## [Stored data]

-- BEGIN --

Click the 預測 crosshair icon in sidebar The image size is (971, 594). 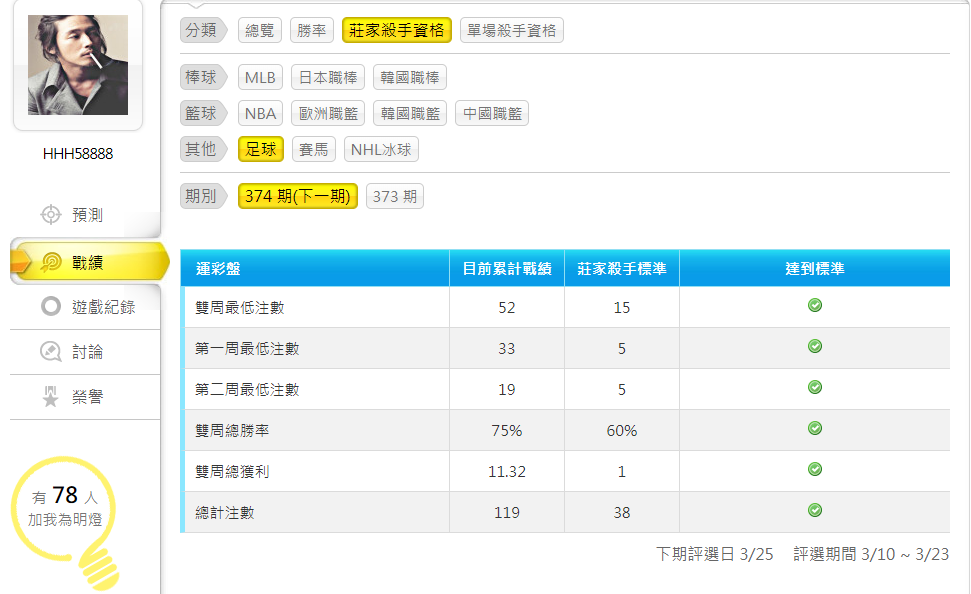click(50, 215)
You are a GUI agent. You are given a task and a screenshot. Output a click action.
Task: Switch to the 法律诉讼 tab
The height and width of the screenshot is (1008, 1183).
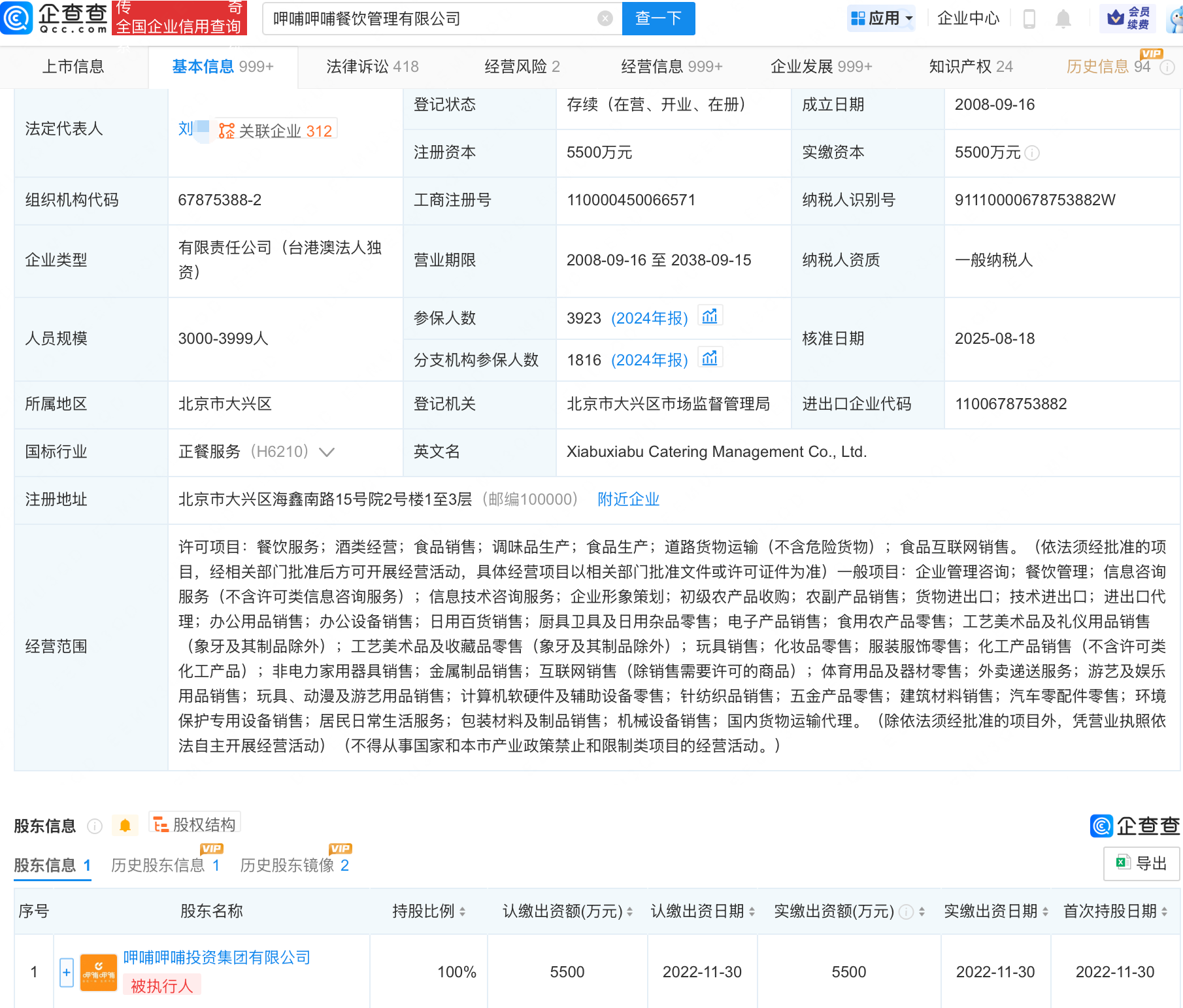point(372,67)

-- END --

## [The problem]
Write out the items again word for word, from the line containing "You are a GUI" through the end of the items. Leave out the pictures.

## [Result for this task]
You are a GUI agent. You are given a task and a screenshot. Output a click action.
Task: Switch to the 法律诉讼 tab
The height and width of the screenshot is (1008, 1183).
point(372,67)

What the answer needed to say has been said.